The Red Hot Chili Peppers are also renowned for their ability to consistently reinvent themselves without kowtowing to the powers that be or watering their art down into a supermarket-own-brand shadow of what it’s sounded like in the past. This is a band who’ve made it on their own terms, and have earned every last sliver of respect afforded them. On The Getaway, the Red Hot Chili Peppers continue their evolution as only they can.
The Getaway sees the Chilis exploring lush, laid-back territory, a landscape of graceful piano, largely clean guitars, lilting funk, and low-key synths. Occasionally, proceedings take a turn for the cathartic, but even then there’s enough restraint to prevent the Chilis’ widely admired chops from overpowering the song, wrestling it to the ground, and ruining the whole thing. Goodbye Angels is a case in point, catching Anthony Keidis lamenting a lost one amid a tormented tropical storm of dark lyrics, heavily effected guitars, and seething synth lines; that tune climaxes with a solid outpouring of energy, but it’s anger balanced equally with love rather than a one-sided rush through Hell.
Largely gone are the rock-oriented tracks that drove so many past Chilis albums. When rock-inclined songs do surface (Detroit; This Ticonderoga) they prove weak points; it pains me to say it, but This Ticonderoga is actually skippable. The Getaway as a whole makes it clear that the Red Hot Chili Peppers’ comfort zone has unarguably shifted into the mellow section of the spectrum – but that’s no bad thing.
Regardless of how you might choose to pigeonhole the Chilis, their personalities are so strong both individually and collectively that every song on this album is unmistakably them. Anthony Keidis remains one of the world’s greatest lyricists; Josh Kinghoffer continues to solidify his reputation as a twenty-first-century Hendrix; Flea is…well…Flea, a bassist so formidable that the mere mention of his name sends four-stringers into rapture; and barely anybody in the world can match Chad Smith’s skin-beating skills, apart perhaps from Will Ferrell. Whatever they choose to turn their hands to, the Red Hot Chili Peppers never fail to mutate it just so, filling every moment with gorgeous details galore.

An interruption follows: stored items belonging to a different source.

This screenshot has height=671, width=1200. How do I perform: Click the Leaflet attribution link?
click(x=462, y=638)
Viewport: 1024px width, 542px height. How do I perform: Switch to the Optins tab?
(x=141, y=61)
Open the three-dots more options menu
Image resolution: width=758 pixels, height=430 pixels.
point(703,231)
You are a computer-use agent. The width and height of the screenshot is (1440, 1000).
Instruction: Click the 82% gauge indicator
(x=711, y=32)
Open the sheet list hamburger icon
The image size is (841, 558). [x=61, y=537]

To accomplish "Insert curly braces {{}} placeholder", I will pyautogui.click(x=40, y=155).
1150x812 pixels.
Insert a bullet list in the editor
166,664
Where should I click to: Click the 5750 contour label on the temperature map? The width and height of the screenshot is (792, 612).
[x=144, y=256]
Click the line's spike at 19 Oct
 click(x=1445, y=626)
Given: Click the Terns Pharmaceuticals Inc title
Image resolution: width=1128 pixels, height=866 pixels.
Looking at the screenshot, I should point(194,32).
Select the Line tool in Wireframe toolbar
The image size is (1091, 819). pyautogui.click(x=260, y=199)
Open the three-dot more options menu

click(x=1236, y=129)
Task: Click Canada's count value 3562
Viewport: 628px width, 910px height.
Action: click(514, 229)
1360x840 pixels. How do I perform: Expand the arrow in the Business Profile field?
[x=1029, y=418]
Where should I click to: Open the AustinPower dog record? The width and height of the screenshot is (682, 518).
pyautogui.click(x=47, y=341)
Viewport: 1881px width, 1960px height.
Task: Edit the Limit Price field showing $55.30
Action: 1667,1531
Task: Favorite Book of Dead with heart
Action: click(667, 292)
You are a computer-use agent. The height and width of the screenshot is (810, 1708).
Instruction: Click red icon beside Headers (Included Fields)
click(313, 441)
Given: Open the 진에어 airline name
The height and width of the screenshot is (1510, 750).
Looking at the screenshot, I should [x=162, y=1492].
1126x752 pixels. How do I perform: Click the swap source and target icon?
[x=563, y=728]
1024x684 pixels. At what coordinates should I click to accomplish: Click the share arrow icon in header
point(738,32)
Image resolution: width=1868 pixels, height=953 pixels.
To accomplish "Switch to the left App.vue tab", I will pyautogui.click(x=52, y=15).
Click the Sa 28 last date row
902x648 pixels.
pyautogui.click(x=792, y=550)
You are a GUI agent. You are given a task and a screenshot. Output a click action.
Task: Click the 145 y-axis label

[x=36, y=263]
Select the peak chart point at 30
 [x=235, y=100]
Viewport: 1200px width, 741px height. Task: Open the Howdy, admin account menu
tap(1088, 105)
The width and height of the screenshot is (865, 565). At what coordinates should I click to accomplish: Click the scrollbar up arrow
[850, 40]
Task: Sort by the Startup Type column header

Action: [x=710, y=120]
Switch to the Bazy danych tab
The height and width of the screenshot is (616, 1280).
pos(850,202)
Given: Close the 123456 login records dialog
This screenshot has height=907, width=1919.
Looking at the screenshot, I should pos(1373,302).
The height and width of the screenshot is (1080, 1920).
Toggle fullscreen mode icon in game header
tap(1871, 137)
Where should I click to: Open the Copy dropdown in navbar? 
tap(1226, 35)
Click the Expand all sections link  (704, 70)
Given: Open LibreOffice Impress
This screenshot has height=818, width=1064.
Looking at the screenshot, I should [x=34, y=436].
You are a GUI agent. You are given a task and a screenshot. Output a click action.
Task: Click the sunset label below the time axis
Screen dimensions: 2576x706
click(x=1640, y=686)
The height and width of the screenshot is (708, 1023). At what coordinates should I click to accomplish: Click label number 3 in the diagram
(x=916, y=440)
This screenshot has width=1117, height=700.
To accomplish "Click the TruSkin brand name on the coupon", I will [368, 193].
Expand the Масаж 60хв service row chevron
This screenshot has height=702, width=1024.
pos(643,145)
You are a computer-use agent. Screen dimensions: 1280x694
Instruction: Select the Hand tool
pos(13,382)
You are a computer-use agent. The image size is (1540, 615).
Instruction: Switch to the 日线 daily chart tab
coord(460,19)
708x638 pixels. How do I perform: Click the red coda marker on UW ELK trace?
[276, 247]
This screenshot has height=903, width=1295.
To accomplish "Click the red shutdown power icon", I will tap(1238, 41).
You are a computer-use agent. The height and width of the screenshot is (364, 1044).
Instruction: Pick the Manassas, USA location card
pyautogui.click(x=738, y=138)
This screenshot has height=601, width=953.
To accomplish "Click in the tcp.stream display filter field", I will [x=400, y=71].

In terms of highlights, for me it’s all about final tunes The Hunter and Dreams Of A Samurai. The former is a Beatles-influenced ballad, absolutely perfect in terms of arrangement and orchestration; the latter veers into 10/8, making an odd time signature choice flow as naturally as 4/4 while Josh Kinghoffer waxes virtuosic over a groove drenched in top-class cool. But honestly, bar Detroit and This Ticonderoga, The Getaway lands as close to perfection as any Chilis fan could hope for.
Whether employing stiff-limbed rhythms and deadpan humour on Go Robot, opening the whole album with perfectly captured Californian vibes via gentle delay on title track The Getaway, digging into rolling riffs on We Turn Red, or ruminating elegantly over overdrive on Feasting On The Flowers, the Red Hot Chili Peppers are definitively back and just as badass as ever, regardless of how heavy they decide to go. As an album, The Getaway embodies escapism, providing listeners with an oasis amid the aridity of everyday life. I recommend you seek shelter there immediately.
TMMP RATING: 98% (Essential Listening!)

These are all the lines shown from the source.